** Dataset excerpts follows **

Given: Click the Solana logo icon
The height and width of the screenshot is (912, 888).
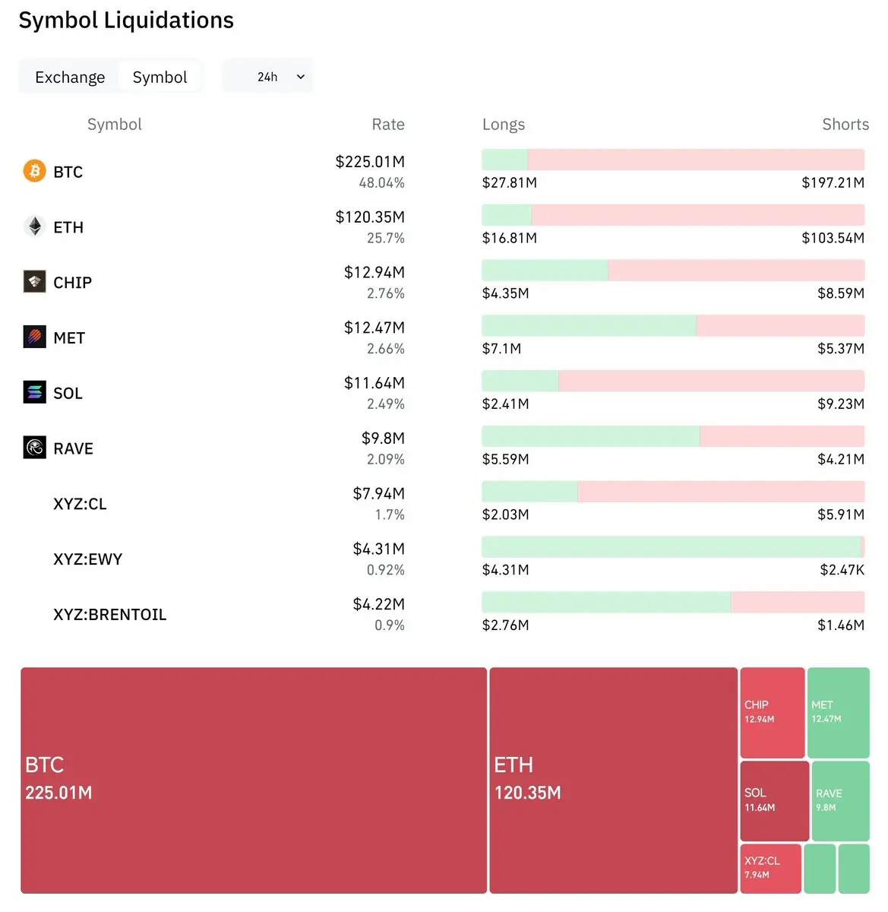Looking at the screenshot, I should point(34,393).
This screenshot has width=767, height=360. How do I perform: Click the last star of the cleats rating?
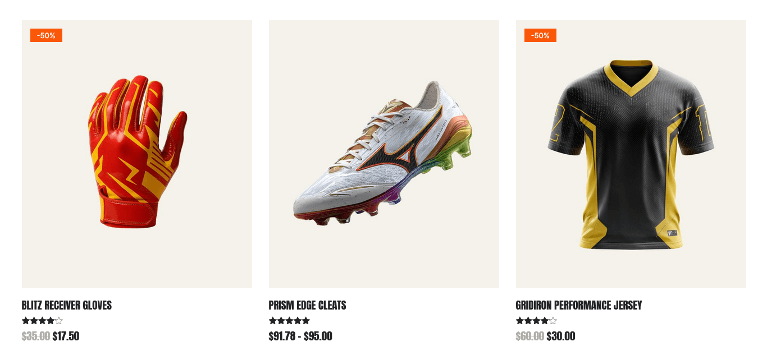click(x=306, y=321)
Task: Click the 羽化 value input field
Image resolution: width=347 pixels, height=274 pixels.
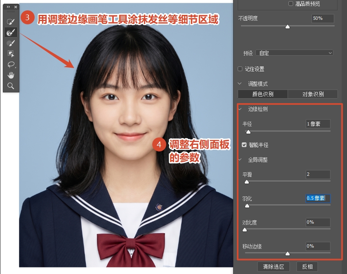Action: point(318,198)
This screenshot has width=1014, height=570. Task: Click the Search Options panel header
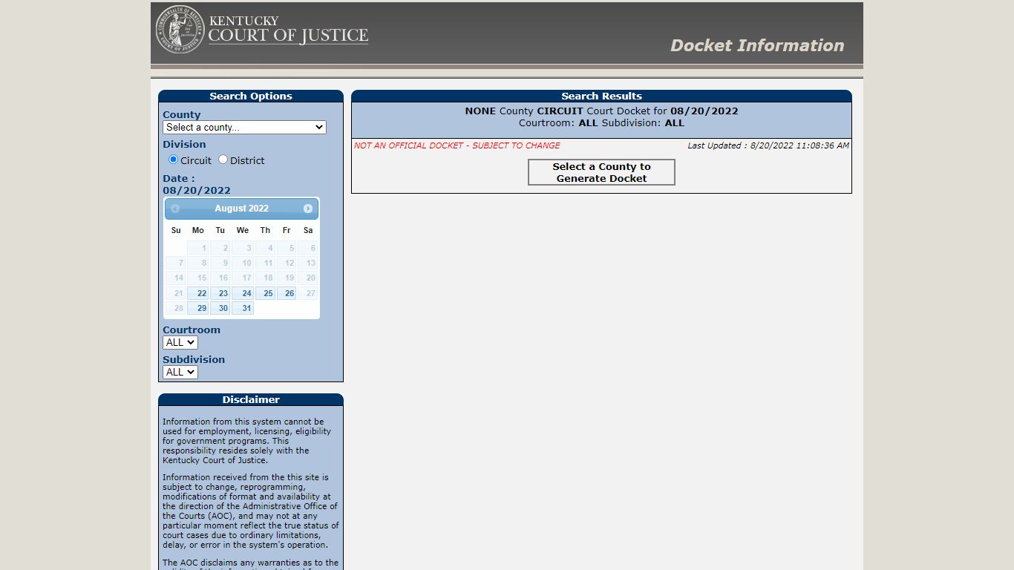coord(251,96)
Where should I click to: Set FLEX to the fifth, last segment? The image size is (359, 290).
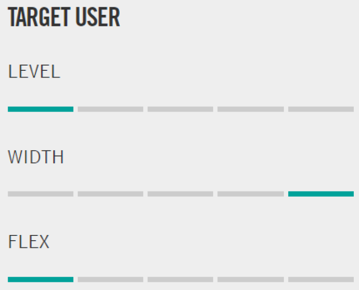pyautogui.click(x=321, y=279)
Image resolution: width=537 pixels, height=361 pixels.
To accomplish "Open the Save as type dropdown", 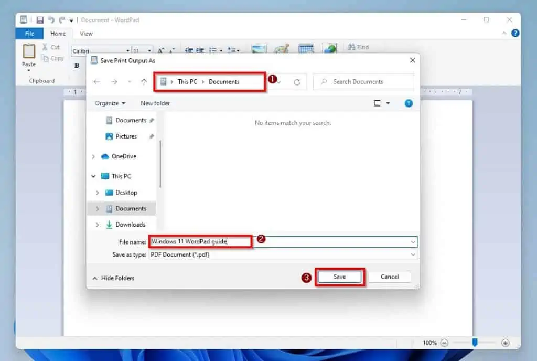I will [414, 254].

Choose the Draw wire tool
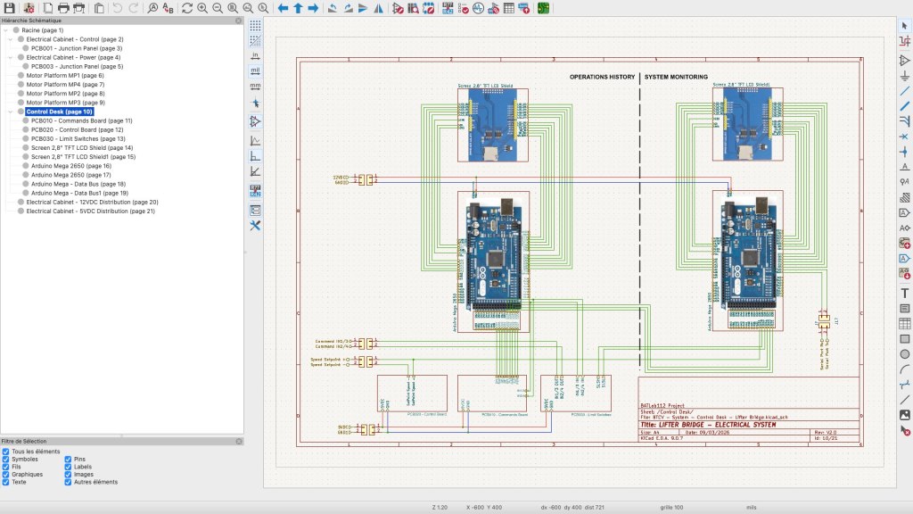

** End of Dataset excerpts **

Only an exact copy of the lines from the top of the entries through the line with "Task: Click the 羽化 value input field", both included, should be given, with all pictures omitted.

Answer to this task:
Given: Click the Solana logo icon
The height and width of the screenshot is (912, 888).
Looking at the screenshot, I should point(34,393).
This screenshot has width=767, height=360. How do I perform: Click the last star of the cleats rating?
click(x=306, y=321)
Task: Click the 羽化 value input field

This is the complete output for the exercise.